▸ **TASK REQUIREMENTS**:
The entries are to be repeated in full, without any change.
= = = = =
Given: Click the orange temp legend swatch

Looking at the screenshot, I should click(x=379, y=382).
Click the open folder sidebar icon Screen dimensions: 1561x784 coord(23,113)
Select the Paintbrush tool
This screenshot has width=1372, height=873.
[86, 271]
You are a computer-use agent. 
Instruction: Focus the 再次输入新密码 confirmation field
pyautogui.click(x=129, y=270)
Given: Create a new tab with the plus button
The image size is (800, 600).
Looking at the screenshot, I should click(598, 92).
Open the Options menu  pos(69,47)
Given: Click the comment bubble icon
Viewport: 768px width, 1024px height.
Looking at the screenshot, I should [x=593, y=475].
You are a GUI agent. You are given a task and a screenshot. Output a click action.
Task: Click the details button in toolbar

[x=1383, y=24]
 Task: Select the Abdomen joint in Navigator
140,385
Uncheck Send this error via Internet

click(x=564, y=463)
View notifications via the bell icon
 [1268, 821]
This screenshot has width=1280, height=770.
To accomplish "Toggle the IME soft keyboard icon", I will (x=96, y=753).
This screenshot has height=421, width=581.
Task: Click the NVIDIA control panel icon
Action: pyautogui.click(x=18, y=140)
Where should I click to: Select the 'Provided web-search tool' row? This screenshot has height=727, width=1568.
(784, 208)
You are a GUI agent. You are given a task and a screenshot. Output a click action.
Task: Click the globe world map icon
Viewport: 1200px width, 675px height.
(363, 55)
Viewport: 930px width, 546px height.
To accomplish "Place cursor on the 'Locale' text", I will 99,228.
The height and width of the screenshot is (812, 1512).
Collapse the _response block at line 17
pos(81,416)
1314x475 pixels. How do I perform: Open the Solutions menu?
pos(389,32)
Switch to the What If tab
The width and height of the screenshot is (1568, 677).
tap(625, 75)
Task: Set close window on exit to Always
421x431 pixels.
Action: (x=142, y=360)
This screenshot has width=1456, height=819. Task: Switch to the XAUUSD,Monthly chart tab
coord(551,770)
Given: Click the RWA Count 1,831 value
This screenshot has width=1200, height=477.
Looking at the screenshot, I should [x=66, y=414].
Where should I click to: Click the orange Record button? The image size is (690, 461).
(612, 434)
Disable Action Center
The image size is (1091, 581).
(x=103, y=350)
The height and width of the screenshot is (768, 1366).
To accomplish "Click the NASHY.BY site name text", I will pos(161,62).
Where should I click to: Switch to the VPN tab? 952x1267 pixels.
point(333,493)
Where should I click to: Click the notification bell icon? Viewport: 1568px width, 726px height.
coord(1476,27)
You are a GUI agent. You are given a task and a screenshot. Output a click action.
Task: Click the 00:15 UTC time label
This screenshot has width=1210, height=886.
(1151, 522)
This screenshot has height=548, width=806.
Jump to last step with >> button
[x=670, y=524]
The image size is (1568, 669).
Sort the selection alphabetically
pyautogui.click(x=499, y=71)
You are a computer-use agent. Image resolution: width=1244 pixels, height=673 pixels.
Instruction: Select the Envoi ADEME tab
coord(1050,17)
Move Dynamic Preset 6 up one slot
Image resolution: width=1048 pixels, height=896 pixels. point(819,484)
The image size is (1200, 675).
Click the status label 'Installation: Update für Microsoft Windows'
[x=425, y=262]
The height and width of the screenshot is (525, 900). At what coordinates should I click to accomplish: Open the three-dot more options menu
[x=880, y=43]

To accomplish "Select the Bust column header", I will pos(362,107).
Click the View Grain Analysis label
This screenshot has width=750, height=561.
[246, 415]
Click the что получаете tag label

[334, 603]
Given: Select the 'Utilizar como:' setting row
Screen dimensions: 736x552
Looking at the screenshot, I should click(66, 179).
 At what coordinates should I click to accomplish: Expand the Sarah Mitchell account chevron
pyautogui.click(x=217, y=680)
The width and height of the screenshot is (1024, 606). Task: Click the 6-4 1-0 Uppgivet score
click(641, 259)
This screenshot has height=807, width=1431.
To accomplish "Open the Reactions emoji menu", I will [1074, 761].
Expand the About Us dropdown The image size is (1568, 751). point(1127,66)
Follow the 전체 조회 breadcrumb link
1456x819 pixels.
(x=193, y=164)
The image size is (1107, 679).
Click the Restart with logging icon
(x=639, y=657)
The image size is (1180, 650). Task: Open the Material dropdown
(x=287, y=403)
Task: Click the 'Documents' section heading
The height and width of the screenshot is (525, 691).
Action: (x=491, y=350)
= = = = =
▸ **RESPONSE AREA**:
Given: Click the orange temp legend swatch

Looking at the screenshot, I should click(x=379, y=382).
Click the open folder sidebar icon Screen dimensions: 1561x784 coord(23,113)
Select the Paintbrush tool
This screenshot has width=1372, height=873.
[86, 271]
You are a computer-use agent. 
Instruction: Focus the 再次输入新密码 confirmation field
pyautogui.click(x=129, y=270)
Given: Create a new tab with the plus button
The image size is (800, 600).
Looking at the screenshot, I should click(598, 92).
Open the Options menu  pos(69,47)
Given: Click the comment bubble icon
Viewport: 768px width, 1024px height.
Looking at the screenshot, I should [x=593, y=475].
You are a GUI agent. You are given a task and a screenshot. Output a click action.
Task: Click the details button in toolbar

[x=1383, y=24]
 Task: Select the Abdomen joint in Navigator
140,385
Uncheck Send this error via Internet

click(x=564, y=463)
View notifications via the bell icon
 [1268, 821]
This screenshot has width=1280, height=770.
To accomplish "Toggle the IME soft keyboard icon", I will (x=96, y=753).
This screenshot has height=421, width=581.
Task: Click the NVIDIA control panel icon
Action: pyautogui.click(x=18, y=140)
Where should I click to: Select the 'Provided web-search tool' row? This screenshot has height=727, width=1568.
(784, 208)
You are a GUI agent. You are given a task and a screenshot. Output a click action.
Task: Click the globe world map icon
Viewport: 1200px width, 675px height.
(363, 55)
Viewport: 930px width, 546px height.
To accomplish "Place cursor on the 'Locale' text", I will 99,228.
The height and width of the screenshot is (812, 1512).
Collapse the _response block at line 17
pos(81,416)
1314x475 pixels. How do I perform: Open the Solutions menu?
pos(389,32)
Switch to the What If tab
The width and height of the screenshot is (1568, 677).
tap(625, 75)
Task: Set close window on exit to Always
421x431 pixels.
Action: (x=142, y=360)
This screenshot has width=1456, height=819. Task: Switch to the XAUUSD,Monthly chart tab
coord(551,770)
Given: Click the RWA Count 1,831 value
This screenshot has width=1200, height=477.
Looking at the screenshot, I should [x=66, y=414].
Where should I click to: Click the orange Record button? The image size is (690, 461).
(612, 434)
Disable Action Center
The image size is (1091, 581).
(x=103, y=350)
The height and width of the screenshot is (768, 1366).
To accomplish "Click the NASHY.BY site name text", I will pos(161,62).
Where should I click to: Switch to the VPN tab? 952x1267 pixels.
point(333,493)
Where should I click to: Click the notification bell icon? Viewport: 1568px width, 726px height.
coord(1476,27)
You are a GUI agent. You are given a task and a screenshot. Output a click action.
Task: Click the 00:15 UTC time label
This screenshot has width=1210, height=886.
(1151, 522)
This screenshot has height=548, width=806.
Jump to last step with >> button
[x=670, y=524]
The image size is (1568, 669).
Sort the selection alphabetically
pyautogui.click(x=499, y=71)
You are a computer-use agent. Image resolution: width=1244 pixels, height=673 pixels.
Instruction: Select the Envoi ADEME tab
coord(1050,17)
Move Dynamic Preset 6 up one slot
Image resolution: width=1048 pixels, height=896 pixels. point(819,484)
The image size is (1200, 675).
Click the status label 'Installation: Update für Microsoft Windows'
[x=425, y=262]
The height and width of the screenshot is (525, 900). At what coordinates should I click to accomplish: Open the three-dot more options menu
[x=880, y=43]

To accomplish "Select the Bust column header", I will pos(362,107).
Click the View Grain Analysis label
This screenshot has width=750, height=561.
[246, 415]
Click the что получаете tag label

[334, 603]
Given: Select the 'Utilizar como:' setting row
Screen dimensions: 736x552
Looking at the screenshot, I should click(66, 179).
 At what coordinates should I click to accomplish: Expand the Sarah Mitchell account chevron
pyautogui.click(x=217, y=680)
The width and height of the screenshot is (1024, 606). Task: Click the 6-4 1-0 Uppgivet score
click(641, 259)
This screenshot has height=807, width=1431.
To accomplish "Open the Reactions emoji menu", I will [1074, 761].
Expand the About Us dropdown The image size is (1568, 751). point(1127,66)
Follow the 전체 조회 breadcrumb link
1456x819 pixels.
(x=193, y=164)
The image size is (1107, 679).
Click the Restart with logging icon
(x=639, y=657)
The image size is (1180, 650). Task: Open the Material dropdown
(x=287, y=403)
Task: Click the 'Documents' section heading
The height and width of the screenshot is (525, 691).
Action: (x=491, y=350)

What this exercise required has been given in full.